The earth had vomited its entrails out, a million rocks rioted through the air and ricochetted off the parapet; the dawn was thick with flying rubbish, the greater part of which seemed to be falling into the trench, dropping with a sickly splosh into the muck. The world was falling down around the ears of the Irishman.

"Out and man the mine crater!"

The order came along the trench like a half strangled whisper. Fitzgerald rose from the muck and spluttered the message along to the next bay, then gripped his rifle and clambered up and across the parapet.

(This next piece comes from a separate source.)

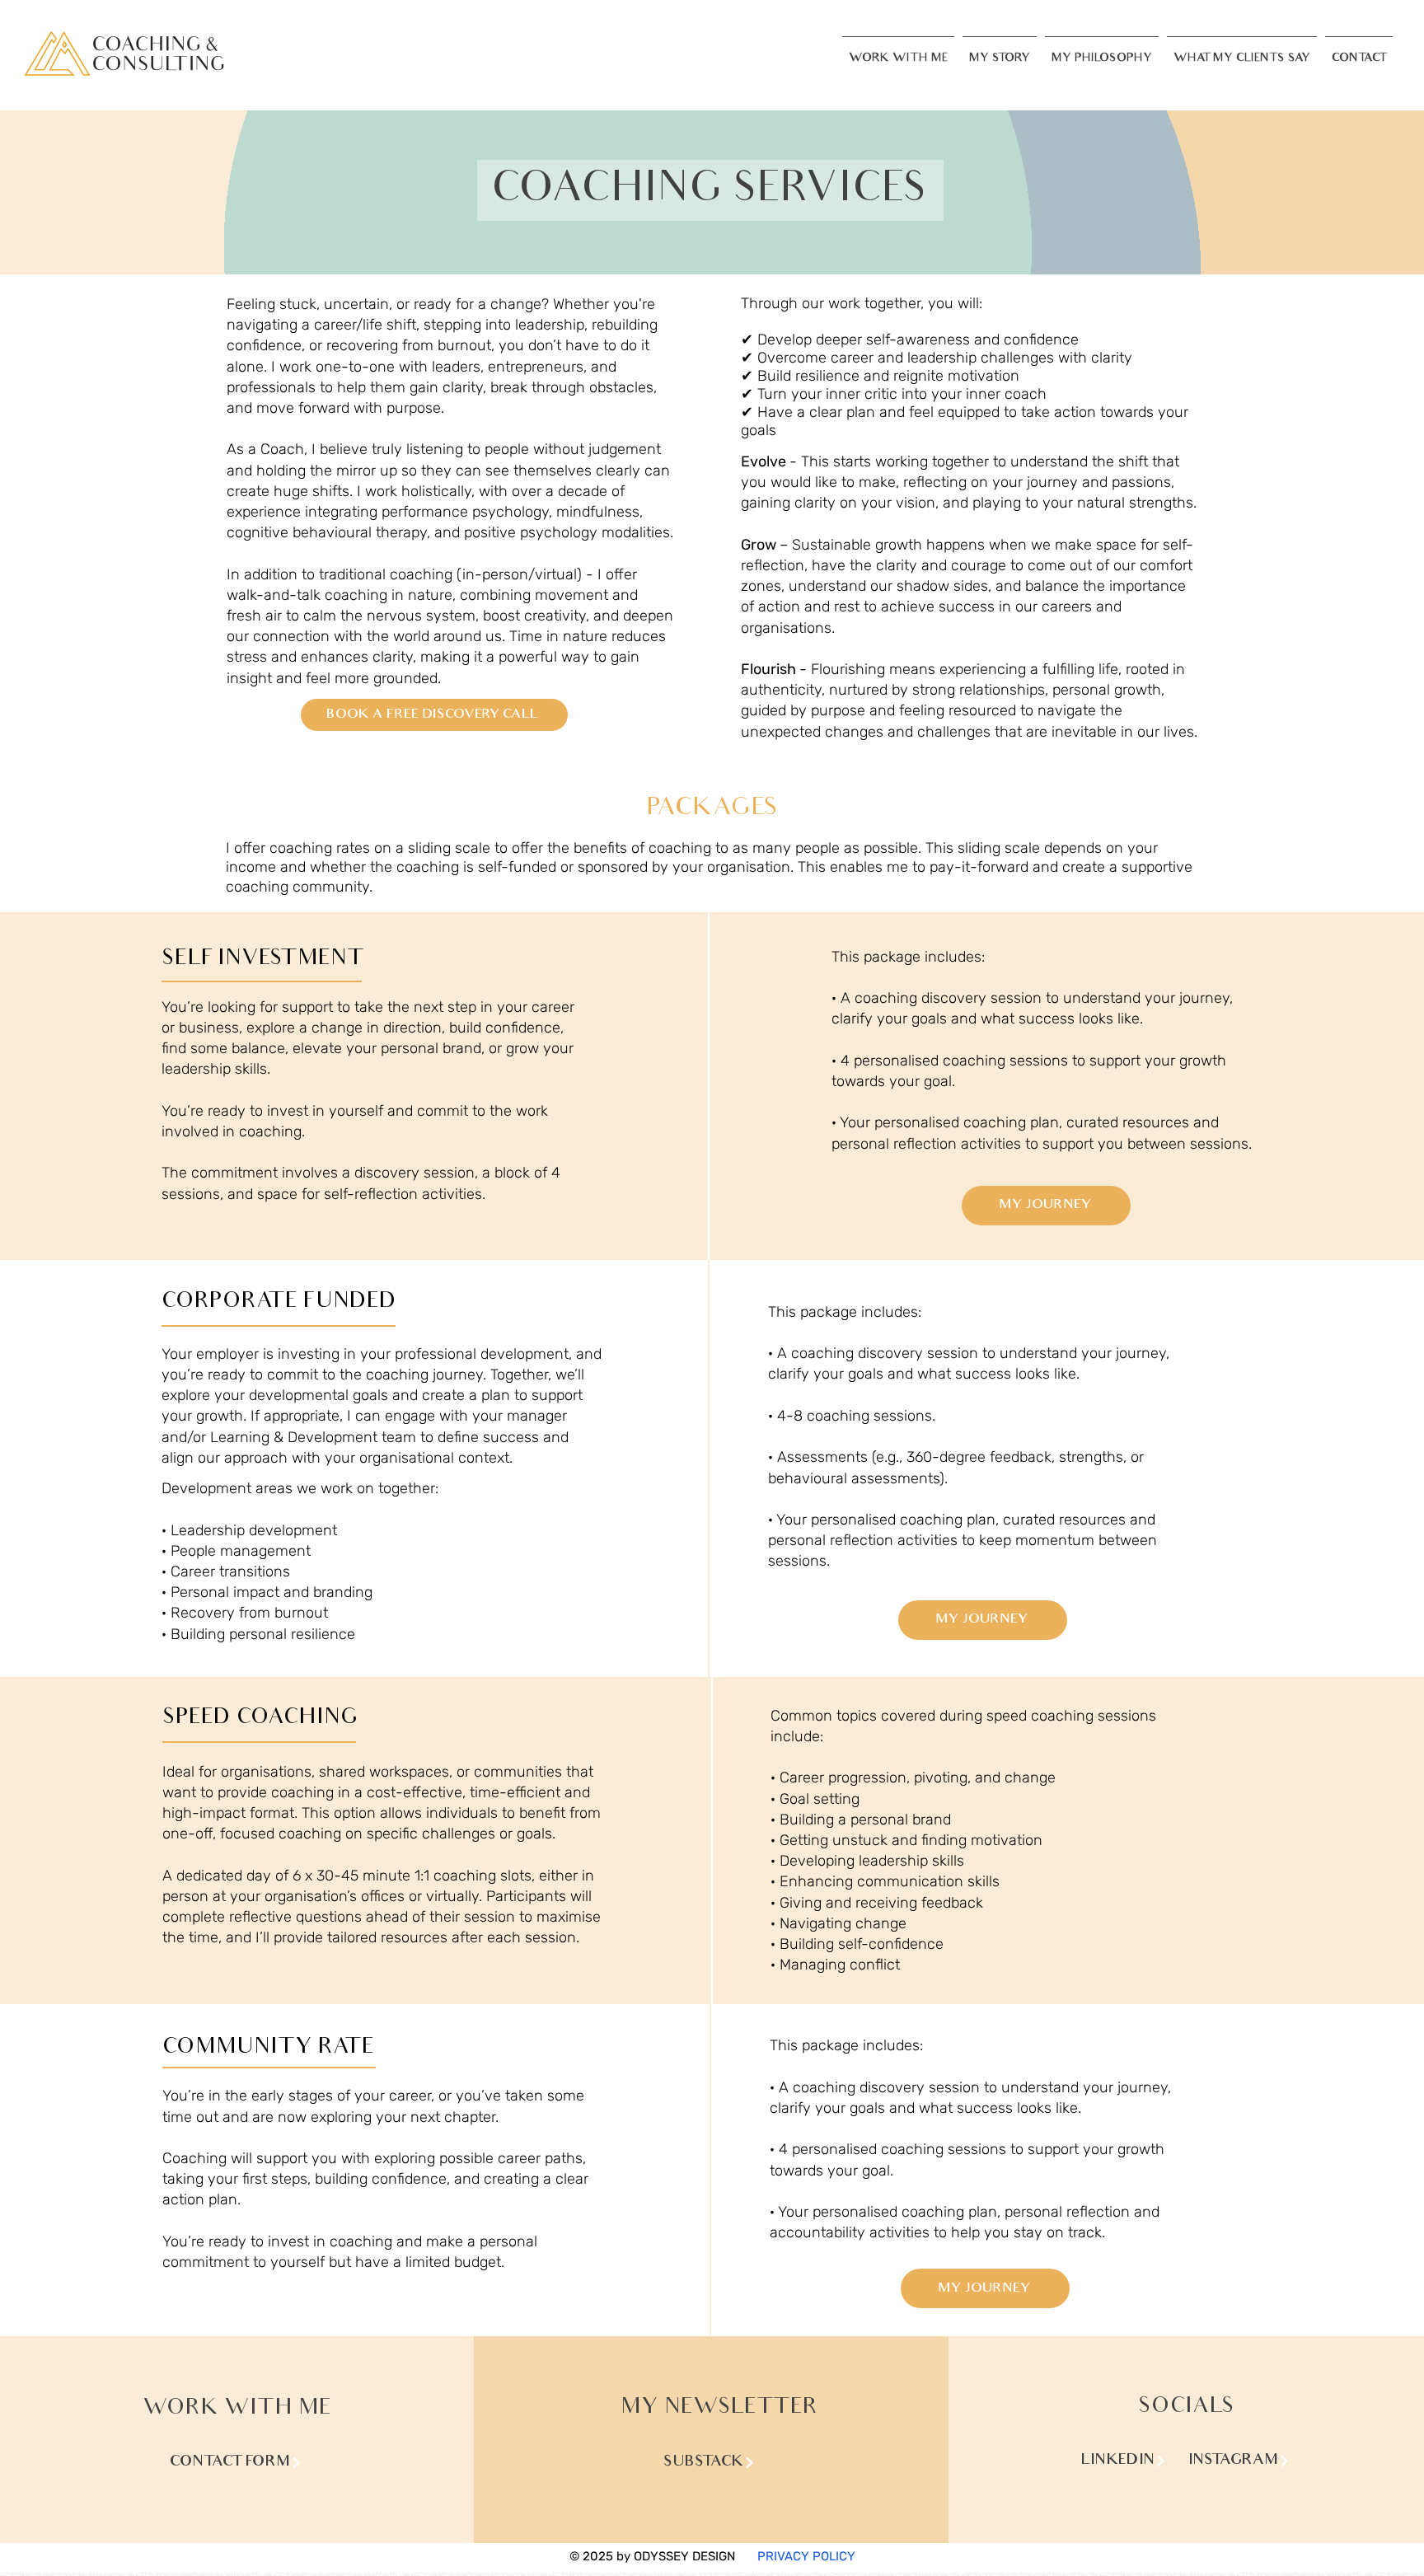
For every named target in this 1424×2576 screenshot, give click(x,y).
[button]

Most of the men were already out and rushing towards the crater of the mine. Fitzgerald had a vivid impression of flying figures in sheepskin coats, of rifles in air, of bursting shells, of men stumbling, falling and rising, of hoarse-voiced oaths and imprecations, of queries and answers. "Not our mine, is it?" "I thought we were too far apart." "Are we to get into the blurry 'ole 'fore the gas clears away?" were a few of the remarks which came to his ears.

A corporal halted near him and shouted something about the risk the men were running. "We'll be poisoned by the fumes in the crater," he said. "We're coming across too soon. Far too soon," he muttered; "far too blurry soon!"

But no one paid any heed. To stop on the open was dangerous, and the Germans were out already. They could be seen, dark figures breaking through the enemy's barbed wire entanglements. Presently they would be engaged with the British in a hand-to-hand encounter for the possession of the crater.

Fitzgerald reached the rim of the hole and stood there for a moment looking down. Heavy coils of thick smoke wound snake-like along the bottom, where the black earth was illumined by ghastly phosphorescent lights that trailed up the sides in thin sluggish streaks. A few soldiers were already going down into the place and halting from time to time, taking stock of the scene before them. All were spluttering and coughing, and a few had pulled their gas helmets down over their heads and faces. "This is no blurry bean-fast, I can tell yer," Spudhole muttered as he tried to clamber back, crawling with difficulty almost knee-deep in the rubble. As he moved the clay shot away from beneath him, and he found himself in the unenviable plight of being able to advance a foot, only to find himself slipping back a yard.

The enemy shelled with unceasing persistency, and men were getting struck on the rim of the crater. Anywhere was better than where they were standing—they flopped into the crater, making futile efforts to save themselves, from rolling to the bottom, by clawing at the clay of the sides. Once down, however, they found to their relief that breathing was easier than they had anticipated.

"What now?" somebody enquired, looking vaguely round.